The example in the slide gives user Scott access to your DEPARTMENTS table with the privileges to query the table and add rows to the table. The example also shows that Scott can give others these privileges.
GRANT  select
ON                                  alice.departments
TO                                   PUBLIC;

PUBLIC Keyword
An owner of a table can grant access to all users by using the PUBLIC keyword.
The second example allows all users on the system to query data from Alice’s DEPARTMENTS table.
Confirming Granted Privileges
If you attempt to perform an unauthorized operation, such as deleting a row from a table for which you do not have the DELETE privilege, the Oracle server does not permit the operation to take place.
If you receive the Oracle server error message “Table or view does not exist,” then you have done either of the following:
         Named a table or view that does not exist
         Attempted to perform an operation on a table or view for which you do not have the appropriate privilege
You can access the data dictionary to view the privileges that you have. The chart in the slide describes various data dictionary views.








Data Dictionary View         Description
ROLE_SYS_PRIVS System privileges granted to roles
ROLE_TAB_PRIVS Table privileges granted to roles
USER_ROLE_PRIVS           Roles accessible by the user
USER_TAB_PRIVS_MADE Object privileges granted on the user’s           objects
USER_TAB_PRIVS_RECD Object privileges granted to the user
USER_COL_PRIVS_MADE Object privileges granted on the
            columns of the user’s objects
USER_COL_PRIVS_RECD Object privileges granted to the user on         specific columns
USER_SYS_PRIVS System privileges granted to the user
 
 










Revoking Object Privileges
You can remove privileges granted to other users by using the REVOKE statement.
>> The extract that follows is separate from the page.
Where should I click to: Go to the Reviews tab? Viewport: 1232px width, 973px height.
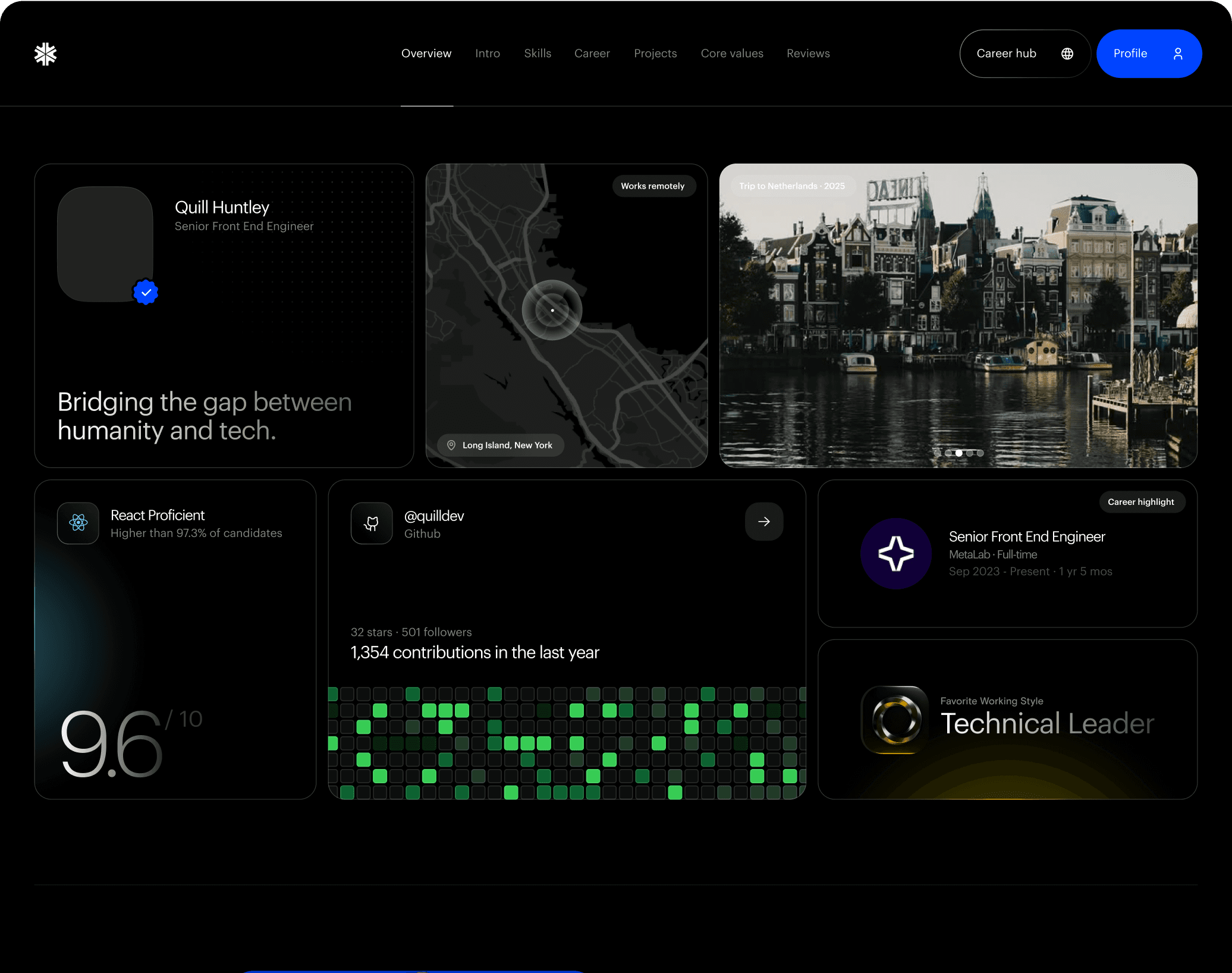808,54
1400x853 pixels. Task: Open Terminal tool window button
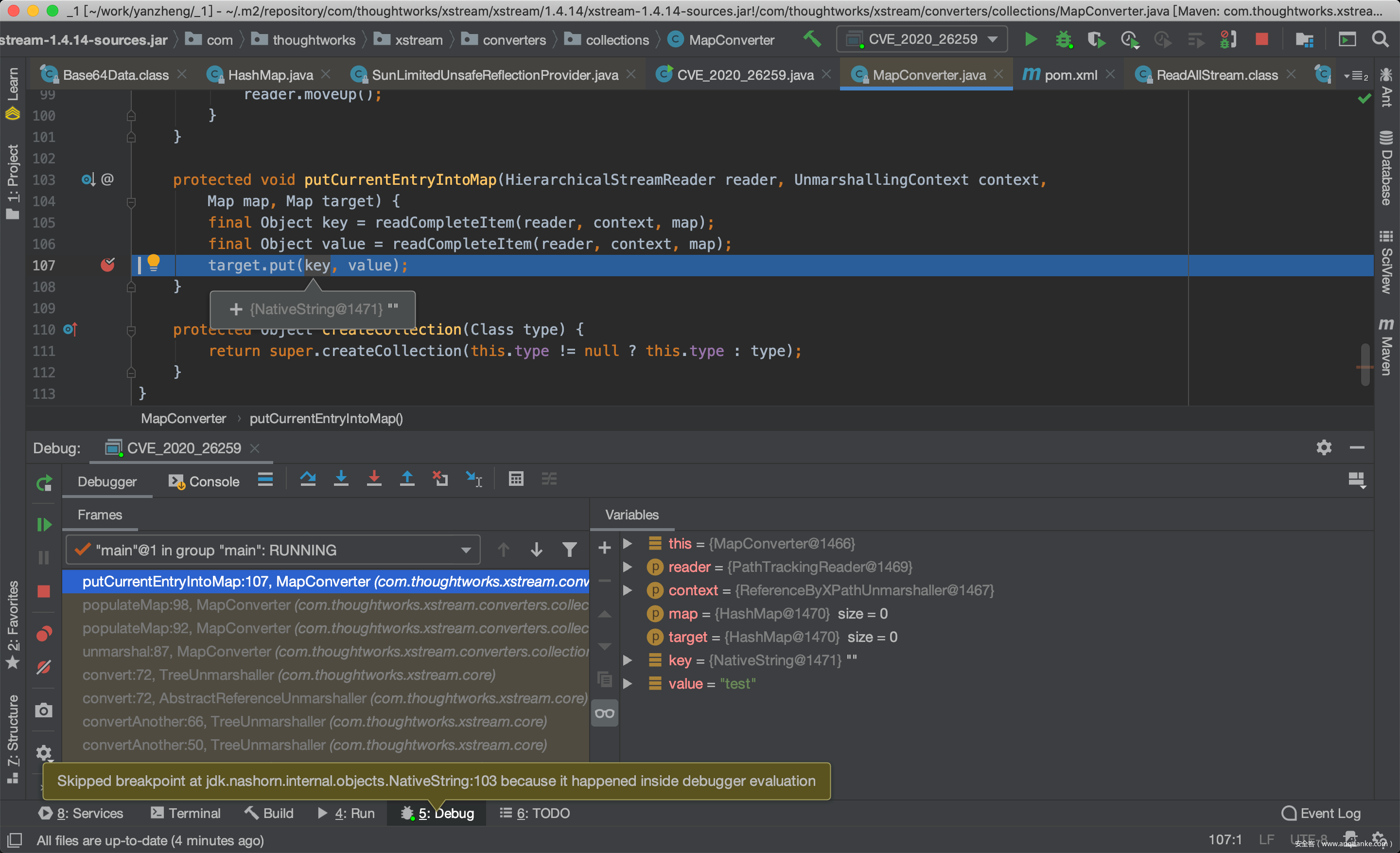point(186,813)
When you use the REVOKE statement, the privileges that you specify are revoked from the users you name and from any other users to whom those privileges were granted by the revoked user.
REVOKE {privilege [, privilege...]|ALL}
ON                                  object
FROM   {user[, user...]|role|PUBLIC}
[CASCADE CONSTRAINTS];

In the syntax:
CASCADE is required to remove any referential integrity constraints made to the CONSTRAINTS object by means of the REFERENCES privilege
Note: If a user were to leave the company and you revoke his privileges, you must regrant any privileges that this user may have granted to other users. If you drop the user account without revoking privileges from it, then the system privileges granted by this user to other users are not affected by this action.
The example in the slide revokes SELECT and INSERT privileges given to user Scott on the DEPARTMENTS table.
REVOKE  select, insert
ON      departments
FROM    scott;

Note: If a user is granted a privilege with the WITH GRANT OPTION clause, that user can also grant the privilege with the WITH GRANT OPTION clause, so that a long chain of grantees is possible, but no circular grants (granting to a grant ancestor) are permitted. If the owner revokes a privilege from a user who granted the privilege to other users, then the revoking cascades to all the privileges granted.
For example, if user A grants a SELECT privilege on a table to user B including the WITH GRANT OPTION clause, user B can grant to user C the SELECT privilege with the WITH GRANT OPTION clause as well, and user C can then grant to user D the SELECT privilege. If user A revokes privileges from user B, then the privileges granted to users C and D are also revoked.